I refuse to separate body and soul, to concentrate on sickness of the body is to deny sickness of the soul (something we all suffer from). I'm trying to see my sickness as a mortification of the body for the benefit of the soul.

I cannot see my body as something that can be cured by doctors. Perhaps, because they take so little interest in me as a person, everything they do is intrusive. I feel like a prostitute, I've consented for them to poke and prod (this isn't rape), but I have yet to see any "good" coming out of our transaction. I look in the mirror and can hardly recognise myself, a sick and tired person stares back (like I'd woken up to find myself 30 years older).



Perhaps this picture by Picasso say something here, it is called "Science and Charity". Look how introspective and in the dark the man of science is, it is "caritas" that illuminates the scene.

The Lord keepeth all them that love him- Psalm 144

Sunday, 3 April 2011

In the pink



Shell has a good post on the need for Marriage Education Rather than Sex-Education

It did however leave me feeling slightly uncomfortable. What niggled at me was the quote from Mother Angelica (of EWTN fame) that women who have never had the desire to be mothers would make terrible nuns or religious sisters. As a woman who is neither a religious sister or a mother, I feel a bit affronted that anyone should claim to pass judgment on the fitness for purpose of a woman who has never felt the maternal instinct. Indeed it is something I have only ever felt once; a sharp pang I had in a card shop in Wigan on seeing a card that a son could send his mother on Mothering Sunday, it hit a nerve as I realised I would never receive such a thing. I fleetingly sensed an emptiness and sorrow in my life, that I have not experienced since.

I do however feel the need to unpack Mother Angelica’s truism to see if it reveals anything of depth and value.

A maternal desire for children is biological and normal (and may be spiritual in origin) in women. I’m also staggered at how strong the urge is in some of the teenage girls I teach; it seems so natural yet is so very frowned upon and culturally shocking that anyone under the age of 25 should be desiring motherhood. This is a sad reflection on society rather than a reflection on young women.

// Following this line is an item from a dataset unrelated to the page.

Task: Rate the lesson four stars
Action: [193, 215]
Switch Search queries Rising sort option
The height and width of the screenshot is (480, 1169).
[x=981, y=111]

However, maternal desire is not a spiritual gift, it can be both good and bad. The desire to have a child to meet ones own ends and needs is very real (and much pandered to in modern society) and also wrong.

Surely the ONLY desire that can drive any of us is the desire to know, love and serve God. All other desires, be they good, subsist within the one desire. Surely then the desire for children is not a necessary desire implicit to fulfillment within the female consecrated life. It is simply one of many that may be fruitful within a vocation. I’d also have to argue it is not a necessary desire for fulfillment within the vocation of marriage; especially those marriages that are childless (for whatever reason).

The workings of the universe as desired by our Creator (and brought about through love), has been given a tag by Fr Barron and the tag is one that I spend a lot of time contemplating; spiritual physics. There really is a spiritual physics being enacted as we try to order our lives to the Gospel. In my case I can testify to a physics of fruitful fruitlessness that is a reality and a blessing. Just perhaps, this is no different to the fruitfulness of the consecrated life. Just perhaps, not all women are meant to have a maternal instinct. Just perhaps, not having a maternal instinct can also be a fruitful gift from God.